#### Stated task
Reproduce the data from its first line up to and including the line containing "This screenshot has width=474, height=599.".

#### Task inputs

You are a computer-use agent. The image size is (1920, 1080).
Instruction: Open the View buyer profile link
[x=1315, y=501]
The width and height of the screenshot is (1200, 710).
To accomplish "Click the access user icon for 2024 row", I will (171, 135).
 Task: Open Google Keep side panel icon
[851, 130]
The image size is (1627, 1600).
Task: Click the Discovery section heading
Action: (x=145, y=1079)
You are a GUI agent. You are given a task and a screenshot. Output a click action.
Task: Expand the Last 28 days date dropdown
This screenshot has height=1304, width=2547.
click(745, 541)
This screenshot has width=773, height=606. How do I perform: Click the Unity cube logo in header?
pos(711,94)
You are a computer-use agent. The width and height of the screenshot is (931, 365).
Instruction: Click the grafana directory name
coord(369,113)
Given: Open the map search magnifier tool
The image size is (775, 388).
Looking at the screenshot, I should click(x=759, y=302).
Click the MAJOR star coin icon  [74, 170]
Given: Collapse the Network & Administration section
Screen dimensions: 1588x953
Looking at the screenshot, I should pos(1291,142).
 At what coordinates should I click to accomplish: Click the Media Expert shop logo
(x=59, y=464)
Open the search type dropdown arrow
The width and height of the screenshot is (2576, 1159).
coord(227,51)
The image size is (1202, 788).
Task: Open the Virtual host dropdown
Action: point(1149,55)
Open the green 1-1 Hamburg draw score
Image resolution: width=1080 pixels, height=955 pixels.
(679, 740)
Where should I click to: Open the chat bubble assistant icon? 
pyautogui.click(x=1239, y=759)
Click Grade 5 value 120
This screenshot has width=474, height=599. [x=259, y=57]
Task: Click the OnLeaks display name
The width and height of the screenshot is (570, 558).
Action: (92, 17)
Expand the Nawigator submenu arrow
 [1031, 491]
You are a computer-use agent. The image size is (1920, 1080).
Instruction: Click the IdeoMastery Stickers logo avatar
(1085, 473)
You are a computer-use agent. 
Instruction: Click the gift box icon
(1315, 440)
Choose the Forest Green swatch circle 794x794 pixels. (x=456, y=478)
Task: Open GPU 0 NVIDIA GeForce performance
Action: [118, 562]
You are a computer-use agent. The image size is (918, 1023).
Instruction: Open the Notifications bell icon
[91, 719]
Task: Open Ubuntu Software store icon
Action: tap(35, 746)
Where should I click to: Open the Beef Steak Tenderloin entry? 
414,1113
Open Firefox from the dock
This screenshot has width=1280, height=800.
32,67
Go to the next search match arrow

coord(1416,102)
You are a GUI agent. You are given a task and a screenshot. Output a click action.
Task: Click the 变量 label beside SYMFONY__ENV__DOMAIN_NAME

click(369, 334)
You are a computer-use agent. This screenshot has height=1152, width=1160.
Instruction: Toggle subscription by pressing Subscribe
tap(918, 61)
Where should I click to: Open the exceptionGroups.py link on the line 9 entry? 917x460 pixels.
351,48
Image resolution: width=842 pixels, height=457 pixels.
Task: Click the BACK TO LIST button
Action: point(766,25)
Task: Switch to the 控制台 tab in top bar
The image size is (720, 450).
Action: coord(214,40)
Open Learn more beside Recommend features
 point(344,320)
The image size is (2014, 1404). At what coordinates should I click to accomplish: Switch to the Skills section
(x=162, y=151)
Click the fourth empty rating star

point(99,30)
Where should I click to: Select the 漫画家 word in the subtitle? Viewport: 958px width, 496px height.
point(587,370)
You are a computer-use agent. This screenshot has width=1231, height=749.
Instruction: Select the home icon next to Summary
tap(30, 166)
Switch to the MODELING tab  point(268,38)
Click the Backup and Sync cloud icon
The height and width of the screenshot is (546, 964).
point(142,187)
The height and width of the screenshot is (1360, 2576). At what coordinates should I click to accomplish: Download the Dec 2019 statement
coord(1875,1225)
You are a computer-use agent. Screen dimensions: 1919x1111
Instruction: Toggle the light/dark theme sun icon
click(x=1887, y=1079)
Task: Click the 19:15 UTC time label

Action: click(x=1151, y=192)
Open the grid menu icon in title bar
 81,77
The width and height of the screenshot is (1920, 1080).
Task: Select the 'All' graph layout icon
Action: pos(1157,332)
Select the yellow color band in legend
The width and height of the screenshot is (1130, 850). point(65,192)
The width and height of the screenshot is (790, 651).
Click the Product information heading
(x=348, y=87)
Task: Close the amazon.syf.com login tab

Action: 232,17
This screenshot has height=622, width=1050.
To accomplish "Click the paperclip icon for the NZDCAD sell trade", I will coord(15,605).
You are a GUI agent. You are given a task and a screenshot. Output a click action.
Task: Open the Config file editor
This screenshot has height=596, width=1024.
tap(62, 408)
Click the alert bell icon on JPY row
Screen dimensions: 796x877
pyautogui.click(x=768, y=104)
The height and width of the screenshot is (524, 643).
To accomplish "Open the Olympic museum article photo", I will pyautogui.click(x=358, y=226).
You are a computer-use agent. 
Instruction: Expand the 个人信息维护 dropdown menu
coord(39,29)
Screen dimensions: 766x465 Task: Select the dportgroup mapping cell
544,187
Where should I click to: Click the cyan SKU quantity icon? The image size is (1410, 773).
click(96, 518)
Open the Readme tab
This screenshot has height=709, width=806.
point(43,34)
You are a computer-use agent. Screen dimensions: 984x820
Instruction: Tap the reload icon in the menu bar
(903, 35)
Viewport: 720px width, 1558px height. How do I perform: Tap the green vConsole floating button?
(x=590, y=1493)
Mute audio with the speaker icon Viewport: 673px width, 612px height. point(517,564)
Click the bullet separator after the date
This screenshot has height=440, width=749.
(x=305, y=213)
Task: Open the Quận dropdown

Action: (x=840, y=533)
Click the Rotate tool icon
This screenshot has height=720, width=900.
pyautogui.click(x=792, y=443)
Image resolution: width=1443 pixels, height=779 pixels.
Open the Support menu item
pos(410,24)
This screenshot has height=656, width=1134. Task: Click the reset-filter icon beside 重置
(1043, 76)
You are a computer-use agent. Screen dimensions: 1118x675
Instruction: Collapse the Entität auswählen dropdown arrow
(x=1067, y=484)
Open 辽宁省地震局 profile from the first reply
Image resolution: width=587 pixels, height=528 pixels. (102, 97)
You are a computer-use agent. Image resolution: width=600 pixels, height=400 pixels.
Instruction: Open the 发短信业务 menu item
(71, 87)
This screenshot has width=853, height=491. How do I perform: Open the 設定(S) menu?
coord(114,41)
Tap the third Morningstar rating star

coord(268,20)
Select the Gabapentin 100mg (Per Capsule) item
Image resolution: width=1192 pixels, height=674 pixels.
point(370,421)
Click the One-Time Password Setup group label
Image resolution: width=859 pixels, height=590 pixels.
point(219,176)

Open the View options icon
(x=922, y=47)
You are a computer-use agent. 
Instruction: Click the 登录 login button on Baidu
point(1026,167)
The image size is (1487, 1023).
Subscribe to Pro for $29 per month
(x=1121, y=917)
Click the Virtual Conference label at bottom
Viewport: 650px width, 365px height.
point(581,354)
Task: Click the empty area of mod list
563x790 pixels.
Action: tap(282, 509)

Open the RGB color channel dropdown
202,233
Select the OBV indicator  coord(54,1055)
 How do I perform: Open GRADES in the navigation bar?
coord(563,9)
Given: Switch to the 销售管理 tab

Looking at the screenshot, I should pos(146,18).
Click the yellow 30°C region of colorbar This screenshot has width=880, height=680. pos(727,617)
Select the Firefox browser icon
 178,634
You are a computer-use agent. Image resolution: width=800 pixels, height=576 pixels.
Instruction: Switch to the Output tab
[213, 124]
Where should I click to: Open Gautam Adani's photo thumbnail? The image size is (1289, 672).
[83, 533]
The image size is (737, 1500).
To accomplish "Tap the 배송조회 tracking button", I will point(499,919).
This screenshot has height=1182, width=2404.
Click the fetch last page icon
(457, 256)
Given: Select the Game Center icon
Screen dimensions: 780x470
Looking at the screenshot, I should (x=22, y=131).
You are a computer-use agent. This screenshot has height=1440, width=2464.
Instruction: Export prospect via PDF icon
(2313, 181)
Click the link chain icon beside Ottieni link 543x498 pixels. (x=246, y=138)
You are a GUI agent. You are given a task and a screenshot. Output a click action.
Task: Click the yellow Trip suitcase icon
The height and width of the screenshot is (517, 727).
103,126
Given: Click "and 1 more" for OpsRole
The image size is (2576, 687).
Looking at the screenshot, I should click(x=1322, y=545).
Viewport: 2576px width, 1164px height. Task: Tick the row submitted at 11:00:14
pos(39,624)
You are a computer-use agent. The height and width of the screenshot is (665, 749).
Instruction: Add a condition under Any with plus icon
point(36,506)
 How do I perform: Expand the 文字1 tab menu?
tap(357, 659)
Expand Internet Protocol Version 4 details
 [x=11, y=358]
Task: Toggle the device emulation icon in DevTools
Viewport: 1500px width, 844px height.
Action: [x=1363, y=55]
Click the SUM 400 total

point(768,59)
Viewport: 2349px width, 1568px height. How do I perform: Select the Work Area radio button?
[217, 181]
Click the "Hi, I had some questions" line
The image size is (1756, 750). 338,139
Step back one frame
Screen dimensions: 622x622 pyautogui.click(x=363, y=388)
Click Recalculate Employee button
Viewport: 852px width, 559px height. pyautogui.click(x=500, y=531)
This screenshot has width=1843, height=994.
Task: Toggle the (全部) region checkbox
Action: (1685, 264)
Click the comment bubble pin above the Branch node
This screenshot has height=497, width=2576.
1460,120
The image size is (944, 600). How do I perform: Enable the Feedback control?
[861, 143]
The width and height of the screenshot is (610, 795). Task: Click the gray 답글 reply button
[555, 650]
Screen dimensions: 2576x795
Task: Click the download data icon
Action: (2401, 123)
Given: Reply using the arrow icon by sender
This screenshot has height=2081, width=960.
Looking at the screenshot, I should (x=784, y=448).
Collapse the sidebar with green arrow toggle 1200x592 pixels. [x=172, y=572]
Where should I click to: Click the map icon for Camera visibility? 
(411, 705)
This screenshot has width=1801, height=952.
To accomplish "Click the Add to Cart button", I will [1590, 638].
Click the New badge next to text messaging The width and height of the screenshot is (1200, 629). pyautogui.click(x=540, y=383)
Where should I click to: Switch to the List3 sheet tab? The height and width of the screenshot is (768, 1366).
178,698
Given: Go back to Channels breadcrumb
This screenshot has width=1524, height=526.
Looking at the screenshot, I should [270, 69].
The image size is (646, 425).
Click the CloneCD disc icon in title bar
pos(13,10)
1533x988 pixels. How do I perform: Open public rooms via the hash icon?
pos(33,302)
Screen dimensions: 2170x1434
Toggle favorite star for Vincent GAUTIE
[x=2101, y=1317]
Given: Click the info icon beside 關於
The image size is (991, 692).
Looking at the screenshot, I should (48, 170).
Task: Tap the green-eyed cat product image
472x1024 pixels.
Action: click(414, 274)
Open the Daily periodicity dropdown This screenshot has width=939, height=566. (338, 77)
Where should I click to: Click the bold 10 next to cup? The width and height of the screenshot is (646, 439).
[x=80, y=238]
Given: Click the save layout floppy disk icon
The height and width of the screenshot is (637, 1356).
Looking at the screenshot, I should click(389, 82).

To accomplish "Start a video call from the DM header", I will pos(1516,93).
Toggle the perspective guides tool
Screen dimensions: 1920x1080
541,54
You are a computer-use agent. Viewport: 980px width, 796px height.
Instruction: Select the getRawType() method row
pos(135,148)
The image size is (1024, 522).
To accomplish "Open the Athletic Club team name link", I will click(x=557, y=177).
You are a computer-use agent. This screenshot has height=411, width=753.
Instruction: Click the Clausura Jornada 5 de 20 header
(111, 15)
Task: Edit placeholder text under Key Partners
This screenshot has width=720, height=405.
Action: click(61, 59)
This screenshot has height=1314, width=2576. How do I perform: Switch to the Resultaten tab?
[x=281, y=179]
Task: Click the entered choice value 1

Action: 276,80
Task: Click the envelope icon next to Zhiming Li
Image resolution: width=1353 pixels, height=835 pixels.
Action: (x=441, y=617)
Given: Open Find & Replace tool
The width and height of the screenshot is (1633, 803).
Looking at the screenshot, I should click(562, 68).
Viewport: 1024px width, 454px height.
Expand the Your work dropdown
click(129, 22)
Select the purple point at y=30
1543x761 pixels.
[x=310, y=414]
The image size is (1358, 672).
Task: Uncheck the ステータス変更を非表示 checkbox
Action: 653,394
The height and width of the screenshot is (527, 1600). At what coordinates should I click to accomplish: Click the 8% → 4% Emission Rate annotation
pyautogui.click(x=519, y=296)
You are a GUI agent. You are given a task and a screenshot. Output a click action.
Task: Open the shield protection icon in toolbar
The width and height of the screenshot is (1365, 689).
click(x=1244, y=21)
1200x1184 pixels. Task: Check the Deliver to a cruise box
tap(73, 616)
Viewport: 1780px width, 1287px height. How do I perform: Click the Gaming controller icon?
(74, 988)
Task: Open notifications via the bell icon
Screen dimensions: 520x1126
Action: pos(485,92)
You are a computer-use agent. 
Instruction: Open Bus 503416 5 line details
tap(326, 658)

#### Solution
You are a computer-use agent. The image size is (1920, 1080).
Instruction: Open the View buyer profile link
[x=1315, y=501]
The width and height of the screenshot is (1200, 710).
To accomplish "Click the access user icon for 2024 row", I will (171, 135).
 Task: Open Google Keep side panel icon
[851, 130]
The image size is (1627, 1600).
Task: Click the Discovery section heading
Action: (x=145, y=1079)
You are a GUI agent. You are given a task and a screenshot. Output a click action.
Task: Expand the Last 28 days date dropdown
This screenshot has height=1304, width=2547.
click(745, 541)
This screenshot has width=773, height=606. How do I perform: Click the Unity cube logo in header?
pos(711,94)
You are a computer-use agent. The width and height of the screenshot is (931, 365).
Instruction: Click the grafana directory name
coord(369,113)
Given: Open the map search magnifier tool
The image size is (775, 388).
Looking at the screenshot, I should click(x=759, y=302).
Click the MAJOR star coin icon  [74, 170]
Given: Collapse the Network & Administration section
Screen dimensions: 1588x953
Looking at the screenshot, I should pos(1291,142).
 At what coordinates should I click to accomplish: Click the Media Expert shop logo
(x=59, y=464)
Open the search type dropdown arrow
The width and height of the screenshot is (2576, 1159).
coord(227,51)
The image size is (1202, 788).
Task: Open the Virtual host dropdown
Action: point(1149,55)
Open the green 1-1 Hamburg draw score
Image resolution: width=1080 pixels, height=955 pixels.
(679, 740)
Where should I click to: Open the chat bubble assistant icon? 
pyautogui.click(x=1239, y=759)
Click Grade 5 value 120
This screenshot has width=474, height=599. [x=259, y=57]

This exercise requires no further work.